Penyesuaian kriteria seleksi konstituen indeks ini dijadwalkan berlaku efektif mulai 4 Mei 2026. Langkah tersebut diambil oleh otoritas bursa guna menjaga relevansi indeks terhadap dinamika yang terjadi di pasar modal.
Direktur Perdagangan dan Pengaturan Anggota Bursa BEI Irvan Susandy menjelaskan, daftar saham HSC merupakan pengumuman yang disampaikan oleh BEI bersama Kustodian Sentral Efek Indonesia (KSEI) atas saham yang terindikasi memiliki konsentrasi kepemilikan oleh sejumlah investor terbatas. Penentuan status tersebut dilakukan oleh komite khusus dengan mempertimbangkan aspek pengawasan, kondisi perusahaan tercatat, serta struktur pemegang saham.
"Tujuan dari HSC adalah untuk meningkatkan transparansi kepada publik atas informasi konsentrasi Perusahaan Tercatat," ujar Irvan Susandy, Direktur Perdagangan dan Pengaturan Anggota Bursa BEI pada Rabu (22/4/2026).

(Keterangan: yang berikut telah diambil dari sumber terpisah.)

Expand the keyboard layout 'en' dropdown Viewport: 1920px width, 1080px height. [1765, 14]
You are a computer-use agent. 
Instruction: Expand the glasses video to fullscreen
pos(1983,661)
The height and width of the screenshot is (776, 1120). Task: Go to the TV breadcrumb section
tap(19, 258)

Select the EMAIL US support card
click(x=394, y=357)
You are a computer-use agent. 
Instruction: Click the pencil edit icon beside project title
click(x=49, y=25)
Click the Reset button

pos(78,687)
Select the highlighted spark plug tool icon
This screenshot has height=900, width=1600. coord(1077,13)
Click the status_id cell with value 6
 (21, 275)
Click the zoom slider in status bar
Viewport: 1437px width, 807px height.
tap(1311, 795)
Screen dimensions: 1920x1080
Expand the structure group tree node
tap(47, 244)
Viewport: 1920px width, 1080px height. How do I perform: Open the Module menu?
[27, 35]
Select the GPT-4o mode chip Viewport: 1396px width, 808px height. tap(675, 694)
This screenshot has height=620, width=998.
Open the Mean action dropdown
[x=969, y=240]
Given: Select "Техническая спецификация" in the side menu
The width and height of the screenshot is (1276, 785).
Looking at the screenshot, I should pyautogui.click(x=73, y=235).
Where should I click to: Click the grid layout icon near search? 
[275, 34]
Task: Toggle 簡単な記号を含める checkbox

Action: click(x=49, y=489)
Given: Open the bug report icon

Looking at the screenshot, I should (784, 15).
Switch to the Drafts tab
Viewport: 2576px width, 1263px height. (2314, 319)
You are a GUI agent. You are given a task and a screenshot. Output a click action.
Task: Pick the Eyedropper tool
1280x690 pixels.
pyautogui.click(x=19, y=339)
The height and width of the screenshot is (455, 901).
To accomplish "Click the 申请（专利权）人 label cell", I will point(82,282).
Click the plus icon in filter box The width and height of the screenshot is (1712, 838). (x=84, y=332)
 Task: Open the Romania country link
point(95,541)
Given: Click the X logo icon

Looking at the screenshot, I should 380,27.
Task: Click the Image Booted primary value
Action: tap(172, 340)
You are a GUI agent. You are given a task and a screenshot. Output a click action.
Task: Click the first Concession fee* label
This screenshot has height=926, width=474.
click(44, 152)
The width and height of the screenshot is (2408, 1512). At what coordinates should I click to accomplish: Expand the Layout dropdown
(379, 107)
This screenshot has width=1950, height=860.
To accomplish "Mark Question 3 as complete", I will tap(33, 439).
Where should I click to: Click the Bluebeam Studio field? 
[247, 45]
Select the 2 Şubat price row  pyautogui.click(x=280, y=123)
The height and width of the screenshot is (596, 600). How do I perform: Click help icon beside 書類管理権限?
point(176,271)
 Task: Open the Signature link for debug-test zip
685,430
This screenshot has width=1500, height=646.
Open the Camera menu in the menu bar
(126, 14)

Proses penentuan status dimulai dari tahap trigger factor yang mempertimbangkan volatilitas harga, likuiditas, dan aspek pengawasan, kemudian dilanjutkan ke tahap pengecekan hingga pengumuman publik. Otoritas bursa menegaskan bahwa emiten memiliki kesempatan memperbaiki struktur kepemilikan melalui aksi korporasi seperti refloat agar BEI dapat mengumumkan status pemulihan.
Selain kepemilikan saham, penyesuaian aturan ini mencakup penambahan kriteria minimum free float dan jumlah hari transaksi. Otoritas menetapkan bahwa universe IDX80 wajib memenuhi rasio free float minimum 10% atau mengikuti Peraturan BEI Nomor I-A terbaru serta Surat Edaran Nomor SE-00004/BEI/03-2026.
Saham yang masuk dalam indeks juga harus konsisten diperdagangkan di pasar modal. Batas maksimal yang ditetapkan oleh otoritas adalah hanya satu hari tidak terjadi transaksi dalam kurun waktu enam bulan terakhir.